▸ Task prompt:
For the data below, give the number of lines in which "edge" occurs. Include nothing besides that number.

▸ Exercise materials:
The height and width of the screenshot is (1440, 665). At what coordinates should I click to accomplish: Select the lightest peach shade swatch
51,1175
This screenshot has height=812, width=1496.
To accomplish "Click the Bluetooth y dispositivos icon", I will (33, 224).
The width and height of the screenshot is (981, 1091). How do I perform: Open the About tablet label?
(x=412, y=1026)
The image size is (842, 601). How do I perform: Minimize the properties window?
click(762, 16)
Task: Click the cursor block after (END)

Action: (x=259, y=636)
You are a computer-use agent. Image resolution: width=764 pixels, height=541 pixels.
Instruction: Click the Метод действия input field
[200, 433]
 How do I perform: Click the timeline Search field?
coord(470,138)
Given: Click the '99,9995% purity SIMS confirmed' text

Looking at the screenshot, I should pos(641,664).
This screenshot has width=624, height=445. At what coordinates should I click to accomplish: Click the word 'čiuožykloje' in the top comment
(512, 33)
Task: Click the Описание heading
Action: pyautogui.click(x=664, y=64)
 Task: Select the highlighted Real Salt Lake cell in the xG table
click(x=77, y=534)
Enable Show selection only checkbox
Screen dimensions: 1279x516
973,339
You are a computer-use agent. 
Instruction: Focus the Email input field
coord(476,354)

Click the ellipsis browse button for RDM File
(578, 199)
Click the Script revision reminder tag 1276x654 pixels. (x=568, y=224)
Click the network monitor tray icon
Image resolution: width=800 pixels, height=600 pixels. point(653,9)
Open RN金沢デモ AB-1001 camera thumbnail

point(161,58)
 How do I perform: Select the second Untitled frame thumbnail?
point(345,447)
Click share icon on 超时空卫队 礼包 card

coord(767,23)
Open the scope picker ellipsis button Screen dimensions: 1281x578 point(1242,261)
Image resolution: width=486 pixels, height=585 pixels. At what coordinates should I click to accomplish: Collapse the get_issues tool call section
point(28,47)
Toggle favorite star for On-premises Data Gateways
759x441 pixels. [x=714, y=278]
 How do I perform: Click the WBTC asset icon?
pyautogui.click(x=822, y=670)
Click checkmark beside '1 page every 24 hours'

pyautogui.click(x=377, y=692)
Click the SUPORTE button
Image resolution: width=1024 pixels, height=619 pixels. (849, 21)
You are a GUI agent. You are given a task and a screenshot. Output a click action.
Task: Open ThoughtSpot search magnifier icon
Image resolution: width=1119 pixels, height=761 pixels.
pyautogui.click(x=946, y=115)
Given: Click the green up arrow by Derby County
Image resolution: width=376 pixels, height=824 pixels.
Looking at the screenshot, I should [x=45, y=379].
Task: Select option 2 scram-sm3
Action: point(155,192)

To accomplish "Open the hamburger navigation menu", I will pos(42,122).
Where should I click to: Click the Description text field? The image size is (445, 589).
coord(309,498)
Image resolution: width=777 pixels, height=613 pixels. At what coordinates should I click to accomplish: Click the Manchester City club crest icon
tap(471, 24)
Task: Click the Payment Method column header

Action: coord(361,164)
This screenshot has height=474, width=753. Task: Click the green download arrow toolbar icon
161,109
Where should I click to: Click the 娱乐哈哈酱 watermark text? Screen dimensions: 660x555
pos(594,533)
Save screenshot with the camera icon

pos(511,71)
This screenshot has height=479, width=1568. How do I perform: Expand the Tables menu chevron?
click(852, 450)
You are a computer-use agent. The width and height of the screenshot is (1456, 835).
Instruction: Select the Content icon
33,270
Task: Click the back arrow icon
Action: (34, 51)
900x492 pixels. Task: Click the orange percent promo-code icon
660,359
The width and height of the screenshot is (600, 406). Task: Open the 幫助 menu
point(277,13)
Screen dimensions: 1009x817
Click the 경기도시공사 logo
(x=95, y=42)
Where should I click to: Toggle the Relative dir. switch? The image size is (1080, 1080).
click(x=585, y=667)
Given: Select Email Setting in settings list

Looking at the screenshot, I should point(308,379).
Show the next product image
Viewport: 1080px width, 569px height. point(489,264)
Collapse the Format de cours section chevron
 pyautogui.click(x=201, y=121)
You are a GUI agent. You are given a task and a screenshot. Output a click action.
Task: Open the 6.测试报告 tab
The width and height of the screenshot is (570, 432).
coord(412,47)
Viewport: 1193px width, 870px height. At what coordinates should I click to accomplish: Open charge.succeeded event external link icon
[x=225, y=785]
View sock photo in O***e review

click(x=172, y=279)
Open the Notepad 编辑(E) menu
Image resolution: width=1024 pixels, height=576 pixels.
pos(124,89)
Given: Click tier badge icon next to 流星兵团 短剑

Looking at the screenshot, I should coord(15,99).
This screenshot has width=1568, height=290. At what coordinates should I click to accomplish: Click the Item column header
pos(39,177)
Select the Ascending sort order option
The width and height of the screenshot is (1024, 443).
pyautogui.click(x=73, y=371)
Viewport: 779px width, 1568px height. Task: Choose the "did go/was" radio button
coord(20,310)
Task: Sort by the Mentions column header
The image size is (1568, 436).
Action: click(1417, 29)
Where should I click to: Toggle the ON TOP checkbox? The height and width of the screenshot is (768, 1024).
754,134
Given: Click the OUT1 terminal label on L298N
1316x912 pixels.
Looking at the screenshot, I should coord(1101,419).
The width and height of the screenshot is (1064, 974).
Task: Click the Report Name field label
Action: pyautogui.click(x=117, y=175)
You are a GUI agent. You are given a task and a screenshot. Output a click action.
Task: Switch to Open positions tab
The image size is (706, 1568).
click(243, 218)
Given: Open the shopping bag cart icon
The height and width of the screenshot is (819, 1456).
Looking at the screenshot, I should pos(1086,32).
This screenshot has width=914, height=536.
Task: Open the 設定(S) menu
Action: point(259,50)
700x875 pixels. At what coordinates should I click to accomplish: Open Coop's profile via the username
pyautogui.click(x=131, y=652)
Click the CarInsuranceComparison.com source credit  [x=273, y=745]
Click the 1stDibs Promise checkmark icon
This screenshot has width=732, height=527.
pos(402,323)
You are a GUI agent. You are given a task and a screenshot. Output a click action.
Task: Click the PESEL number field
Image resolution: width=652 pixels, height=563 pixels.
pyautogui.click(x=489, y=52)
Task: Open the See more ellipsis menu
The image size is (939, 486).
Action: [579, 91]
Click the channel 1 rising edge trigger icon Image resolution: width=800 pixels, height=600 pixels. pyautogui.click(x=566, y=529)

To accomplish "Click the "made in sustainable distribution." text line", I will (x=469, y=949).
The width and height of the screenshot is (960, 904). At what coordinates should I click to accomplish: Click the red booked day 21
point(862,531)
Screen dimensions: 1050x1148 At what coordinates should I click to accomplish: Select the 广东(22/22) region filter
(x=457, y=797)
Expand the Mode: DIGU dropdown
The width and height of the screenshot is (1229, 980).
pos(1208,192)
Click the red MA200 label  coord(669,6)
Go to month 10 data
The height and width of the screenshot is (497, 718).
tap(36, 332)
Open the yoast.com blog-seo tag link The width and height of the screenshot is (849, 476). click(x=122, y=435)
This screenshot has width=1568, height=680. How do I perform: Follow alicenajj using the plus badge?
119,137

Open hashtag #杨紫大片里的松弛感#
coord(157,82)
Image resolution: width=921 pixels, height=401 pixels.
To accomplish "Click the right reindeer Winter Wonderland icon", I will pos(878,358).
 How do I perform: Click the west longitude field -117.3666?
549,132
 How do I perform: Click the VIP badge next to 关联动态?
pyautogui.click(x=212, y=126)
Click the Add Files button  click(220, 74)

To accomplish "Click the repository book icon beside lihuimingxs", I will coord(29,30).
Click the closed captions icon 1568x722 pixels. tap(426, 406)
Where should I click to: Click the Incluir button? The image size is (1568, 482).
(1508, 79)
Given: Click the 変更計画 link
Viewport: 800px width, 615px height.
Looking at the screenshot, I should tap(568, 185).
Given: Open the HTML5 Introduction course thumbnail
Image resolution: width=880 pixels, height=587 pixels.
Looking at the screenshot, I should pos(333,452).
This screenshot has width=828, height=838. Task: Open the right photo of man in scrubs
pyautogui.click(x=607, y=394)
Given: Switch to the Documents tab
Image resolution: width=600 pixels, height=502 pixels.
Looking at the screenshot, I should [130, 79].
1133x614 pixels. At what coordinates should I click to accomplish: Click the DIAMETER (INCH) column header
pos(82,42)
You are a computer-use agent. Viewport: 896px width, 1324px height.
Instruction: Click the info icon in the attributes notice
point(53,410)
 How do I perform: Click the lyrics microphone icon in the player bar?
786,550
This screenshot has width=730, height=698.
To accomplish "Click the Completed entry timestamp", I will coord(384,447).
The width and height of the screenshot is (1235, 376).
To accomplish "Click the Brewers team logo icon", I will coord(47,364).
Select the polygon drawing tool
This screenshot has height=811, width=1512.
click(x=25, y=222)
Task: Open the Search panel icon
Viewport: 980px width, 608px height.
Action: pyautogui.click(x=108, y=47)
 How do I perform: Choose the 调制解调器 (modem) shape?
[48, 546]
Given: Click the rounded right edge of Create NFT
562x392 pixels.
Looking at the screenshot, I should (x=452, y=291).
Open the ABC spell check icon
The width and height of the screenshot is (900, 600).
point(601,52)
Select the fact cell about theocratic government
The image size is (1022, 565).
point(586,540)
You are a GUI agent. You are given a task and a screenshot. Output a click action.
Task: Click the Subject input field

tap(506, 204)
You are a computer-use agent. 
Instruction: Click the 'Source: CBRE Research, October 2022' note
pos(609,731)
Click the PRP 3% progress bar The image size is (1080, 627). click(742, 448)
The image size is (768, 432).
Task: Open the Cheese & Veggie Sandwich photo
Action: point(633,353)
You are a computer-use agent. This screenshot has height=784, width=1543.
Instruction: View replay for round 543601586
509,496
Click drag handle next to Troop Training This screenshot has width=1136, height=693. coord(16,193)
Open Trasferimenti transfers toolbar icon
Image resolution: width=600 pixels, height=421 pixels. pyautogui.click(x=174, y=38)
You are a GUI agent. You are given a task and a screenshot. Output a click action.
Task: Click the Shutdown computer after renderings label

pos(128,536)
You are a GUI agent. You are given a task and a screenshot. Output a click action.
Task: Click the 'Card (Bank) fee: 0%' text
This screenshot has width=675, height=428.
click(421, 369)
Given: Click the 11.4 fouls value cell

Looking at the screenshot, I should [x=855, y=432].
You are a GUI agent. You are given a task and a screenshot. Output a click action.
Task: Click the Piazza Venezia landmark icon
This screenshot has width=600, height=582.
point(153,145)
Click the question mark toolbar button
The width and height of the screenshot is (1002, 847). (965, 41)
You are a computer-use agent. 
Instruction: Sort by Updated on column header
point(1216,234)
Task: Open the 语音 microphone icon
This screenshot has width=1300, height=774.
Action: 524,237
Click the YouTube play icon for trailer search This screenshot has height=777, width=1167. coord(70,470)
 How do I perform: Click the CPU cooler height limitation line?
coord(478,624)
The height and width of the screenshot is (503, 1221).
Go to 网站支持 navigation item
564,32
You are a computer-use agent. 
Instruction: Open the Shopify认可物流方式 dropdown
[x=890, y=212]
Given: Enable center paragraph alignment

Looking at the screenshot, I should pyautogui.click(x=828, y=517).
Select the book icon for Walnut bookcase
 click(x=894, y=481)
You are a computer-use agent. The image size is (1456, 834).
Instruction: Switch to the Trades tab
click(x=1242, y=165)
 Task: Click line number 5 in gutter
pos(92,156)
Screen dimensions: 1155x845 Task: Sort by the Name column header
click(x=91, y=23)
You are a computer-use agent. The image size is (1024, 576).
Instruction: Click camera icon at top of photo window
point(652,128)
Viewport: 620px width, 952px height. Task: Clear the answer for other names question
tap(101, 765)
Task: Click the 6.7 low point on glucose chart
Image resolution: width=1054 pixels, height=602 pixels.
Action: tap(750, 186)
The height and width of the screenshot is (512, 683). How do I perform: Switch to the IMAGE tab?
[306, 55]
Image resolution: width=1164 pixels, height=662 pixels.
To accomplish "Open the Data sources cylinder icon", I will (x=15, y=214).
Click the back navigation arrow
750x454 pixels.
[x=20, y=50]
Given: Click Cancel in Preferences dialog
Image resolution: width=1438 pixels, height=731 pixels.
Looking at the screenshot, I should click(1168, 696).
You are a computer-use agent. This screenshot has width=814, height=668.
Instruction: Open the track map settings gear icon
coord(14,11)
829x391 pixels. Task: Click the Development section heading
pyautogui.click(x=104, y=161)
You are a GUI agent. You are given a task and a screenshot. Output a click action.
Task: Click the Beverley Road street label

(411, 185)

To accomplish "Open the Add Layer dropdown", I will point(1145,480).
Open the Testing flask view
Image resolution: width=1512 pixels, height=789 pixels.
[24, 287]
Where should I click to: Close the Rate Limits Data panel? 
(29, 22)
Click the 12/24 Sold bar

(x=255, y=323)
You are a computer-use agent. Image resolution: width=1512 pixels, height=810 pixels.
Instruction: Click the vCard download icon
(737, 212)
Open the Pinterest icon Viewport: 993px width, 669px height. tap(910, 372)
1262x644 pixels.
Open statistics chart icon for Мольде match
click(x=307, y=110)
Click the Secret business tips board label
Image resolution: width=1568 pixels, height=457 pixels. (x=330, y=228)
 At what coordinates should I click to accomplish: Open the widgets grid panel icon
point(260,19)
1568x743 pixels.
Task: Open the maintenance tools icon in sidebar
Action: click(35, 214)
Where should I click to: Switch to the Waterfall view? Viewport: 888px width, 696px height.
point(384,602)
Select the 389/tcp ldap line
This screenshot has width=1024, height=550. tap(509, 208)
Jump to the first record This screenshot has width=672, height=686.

▸ Response to the task:
2